Cependant, faute de précision sur ce point d'importance dans le corps de la proposition de loi organique, dans le rapport écrit et lors des débats à l'Assemblée, votre rapporteur souhaite définir précisément les modalités de vote des évaluations des ressources de trésorerie afin d'éviter de mauvaises interprétations de la lettre de la loi organique et de ses silences.
Il considère ainsi que, sans procéder à un vote par type de ressources, la représentation nationale doit se prononcer par deux votes séparés : le premier sur les évaluations des recettes budgétaires qui figurent dans le tableau d'équilibre avec un état annexé ; le second sur les évaluations des ressources de trésorerie qui figurent dans le tableau de financement, un état annexé retraçant le détail de ces évaluations.
B. LE VOTE DES DÉPENSES
Le choix de l'unité de vote des dépenses, comme celle des plafonds des autorisations d'emplois, constitue le seul point de la loi organique qui pourra prédéterminer la forme à venir des débats budgétaires de seconde partie. Votre rapporteur entend donc vous proposer une rédaction qui à la fois reflète sa vision des futurs débats et n'empêche aucune évolution de ceux-ci, à l'image de ce qui s'est passé dès 1959, si les parlementaires et les gouvernements s'accordaient pour la réaliser.
Il reviendra, dès la discussion de la première loi de finances du nouveau régime, vraisemblablement celle pour 2006, aux conférences des présidents de chacune des deux assemblées de décider de l'organisation des débats. Votre rapporteur n'entend préjuger ni des décisions de ces conférences, ni de celles de leurs successeurs. Il n'ignore cependant pas les réticences naturelles au changement, le statu quo semblant toujours préférable aux incertitudes de la nouveauté. La loi organique ne suffira pas seule à changer des modalités de discussion bien ancrées dans les usages institutionnels.

--- DONNÉES FOURNIES ---
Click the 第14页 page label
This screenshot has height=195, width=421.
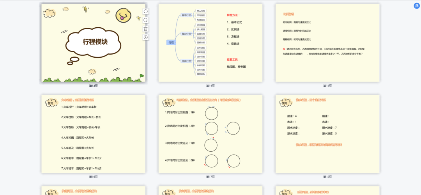coord(211,86)
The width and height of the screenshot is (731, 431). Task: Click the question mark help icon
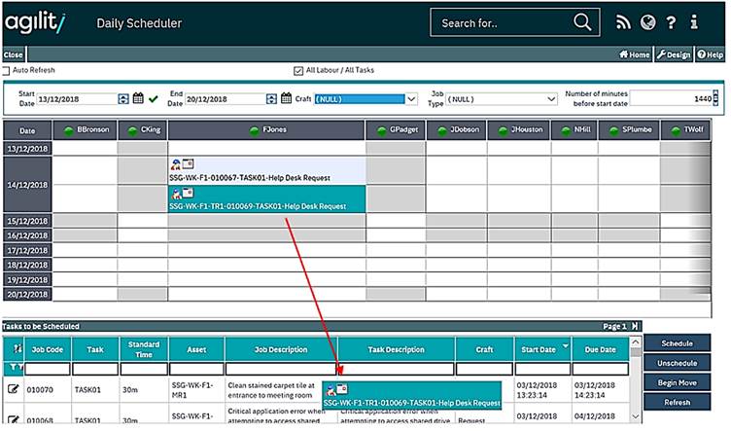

--- ÉNONCÉ A ---
D'après le texte sur la loi organique relative aux lois de finances, à qui reviendra-t-il de décider de l'organisation des débats lors de la première loi de finances du nouveau régime ?
--- ÉNONCÉ B ---
Poursuivez le texte sur la loi organique relative aux lois de finances à partir de sa dernière phrase.
Les données ne servent pas ici.

--- RÉSULTAT A ---
Aux conférences des présidents de chacune des deux assemblées.

--- RÉSULTAT B ---
Cependant, l'insatisfaction semble générale, et chacun, reprenant la formule désormais consacrée du président Edgar Faure, s'accorde pour dénoncer les « tunnels ministériels » que constituent les discussions des crédits des ministères en seconde partie. Il convient cependant de relativiser cet unanimisme de façade dans la contestation, dès lors que chacun -parlementaires comme ministres - semble heureux de prendre la parole durant de longues minutes lors de la discussion des crédits du fascicule l'intéressant. Il n'est qu'à voir les vives réactions de la ministre de l'environnement, Madame Dominique Voynet, lors de la discussion des crédits de son ministère au Sénat en décembre dernier, qui accepta avec quelque mauvaise grâce de transformer le discours programme qu'elle avait préparé en une alternance de questions et de réponses, à la demande de votre rapporteur qui souhaitait rendre plus dynamique cette discussion.
Il semble à votre rapporteur que la réforme de l'ordonnance organique, sans mettre fin aux efforts déployés depuis plusieurs année à l'Assemblée nationale comme au Sénat, peut être l'occasion d'adopter un cadre plus dynamique de discussion des crédits budgétaires. Elle en offre l'occasion en faisant de l'unité de spécialité des crédits - le programme - non seulement un regroupement de crédits destiné à financer des actions, mais un regroupement orienté vers des objectifs précis propres à l'ensemble des actions, en assurant la cohérence, mesurés par des indicateurs. L'unité de spécialité devient une unité de débat politique et non une simple convention de regroupement de moyens.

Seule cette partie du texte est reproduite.